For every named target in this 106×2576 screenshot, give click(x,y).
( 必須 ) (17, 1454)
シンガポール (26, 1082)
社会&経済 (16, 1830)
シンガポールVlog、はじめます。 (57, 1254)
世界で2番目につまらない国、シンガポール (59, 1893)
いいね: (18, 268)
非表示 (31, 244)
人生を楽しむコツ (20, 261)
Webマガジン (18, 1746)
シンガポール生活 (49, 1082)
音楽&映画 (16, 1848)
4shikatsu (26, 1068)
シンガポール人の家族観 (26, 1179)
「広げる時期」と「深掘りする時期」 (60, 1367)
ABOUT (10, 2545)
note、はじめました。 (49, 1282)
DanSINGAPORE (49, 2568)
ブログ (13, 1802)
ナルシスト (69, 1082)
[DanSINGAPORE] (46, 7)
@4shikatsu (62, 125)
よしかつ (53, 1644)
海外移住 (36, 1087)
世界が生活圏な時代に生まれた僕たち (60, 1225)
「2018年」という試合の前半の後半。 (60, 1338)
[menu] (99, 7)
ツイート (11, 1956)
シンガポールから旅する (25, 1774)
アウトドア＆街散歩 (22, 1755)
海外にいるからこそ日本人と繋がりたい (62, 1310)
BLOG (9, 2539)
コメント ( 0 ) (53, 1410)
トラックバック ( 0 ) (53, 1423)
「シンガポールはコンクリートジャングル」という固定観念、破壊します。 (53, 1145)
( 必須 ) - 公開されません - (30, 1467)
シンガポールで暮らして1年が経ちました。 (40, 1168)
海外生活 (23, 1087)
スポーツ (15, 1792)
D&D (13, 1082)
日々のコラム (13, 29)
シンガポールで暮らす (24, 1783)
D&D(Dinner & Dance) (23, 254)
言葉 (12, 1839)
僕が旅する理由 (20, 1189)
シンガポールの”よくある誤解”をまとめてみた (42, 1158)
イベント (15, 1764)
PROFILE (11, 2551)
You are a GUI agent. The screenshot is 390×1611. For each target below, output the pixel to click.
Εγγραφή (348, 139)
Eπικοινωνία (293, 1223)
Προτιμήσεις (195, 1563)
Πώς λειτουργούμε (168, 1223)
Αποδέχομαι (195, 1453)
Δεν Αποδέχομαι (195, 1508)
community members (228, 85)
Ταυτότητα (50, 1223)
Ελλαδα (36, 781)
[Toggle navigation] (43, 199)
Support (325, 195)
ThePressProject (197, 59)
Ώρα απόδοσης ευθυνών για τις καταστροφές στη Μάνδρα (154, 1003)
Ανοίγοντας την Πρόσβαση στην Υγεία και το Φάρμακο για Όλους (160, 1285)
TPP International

> Your assignment:
Output every record verbatim.

> Output of the exercise:
For every named target in this 106×2576 screenshot, give click(x,y).
( 必須 ) (17, 1454)
シンガポール (26, 1082)
社会&経済 (16, 1830)
シンガポールVlog、はじめます。 (57, 1254)
世界で2番目につまらない国、シンガポール (59, 1893)
いいね: (18, 268)
非表示 (31, 244)
人生を楽しむコツ (20, 261)
Webマガジン (18, 1746)
シンガポール生活 (49, 1082)
音楽&映画 (16, 1848)
4shikatsu (26, 1068)
シンガポール人の家族観 (26, 1179)
「広げる時期」と「深掘りする時期」 (60, 1367)
ABOUT (10, 2545)
note、はじめました。 (49, 1282)
DanSINGAPORE (49, 2568)
ブログ (13, 1802)
ナルシスト (69, 1082)
[DanSINGAPORE] (46, 7)
@4shikatsu (62, 125)
よしかつ (53, 1644)
海外移住 (36, 1087)
世界が生活圏な時代に生まれた僕たち (60, 1225)
「2018年」という試合の前半の後半。 (60, 1338)
[menu] (99, 7)
ツイート (11, 1956)
シンガポールから旅する (25, 1774)
アウトドア＆街散歩 (22, 1755)
海外にいるからこそ日本人と繋がりたい (62, 1310)
BLOG (9, 2539)
コメント ( 0 ) (53, 1410)
トラックバック ( 0 ) (53, 1423)
「シンガポールはコンクリートジャングル」という固定観念、破壊します。 (53, 1145)
( 必須 ) - 公開されません - (30, 1467)
シンガポールで暮らして1年が経ちました。 (40, 1168)
海外生活 (23, 1087)
スポーツ (15, 1792)
D&D (13, 1082)
日々のコラム (13, 29)
シンガポールで暮らす (24, 1783)
D&D(Dinner & Dance) (23, 254)
言葉 (12, 1839)
僕が旅する理由 (20, 1189)
シンガポールの”よくある誤解”をまとめてみた (42, 1158)
イベント (15, 1764)
PROFILE (11, 2551)
You are a GUI agent. The screenshot is 390×1611. For each target below, output the pixel to click.
Εγγραφή (348, 139)
Eπικοινωνία (293, 1223)
Προτιμήσεις (195, 1563)
Πώς λειτουργούμε (168, 1223)
Αποδέχομαι (195, 1453)
Δεν Αποδέχομαι (195, 1508)
community members (228, 85)
Ταυτότητα (50, 1223)
Ελλαδα (36, 781)
[Toggle navigation] (43, 199)
Support (325, 195)
ThePressProject (197, 59)
Ώρα απόδοσης ευθυνών για τις καταστροφές στη Μάνδρα (154, 1003)
Ανοίγοντας την Πρόσβαση στην Υγεία και το Φάρμακο για Όλους (160, 1285)
TPP International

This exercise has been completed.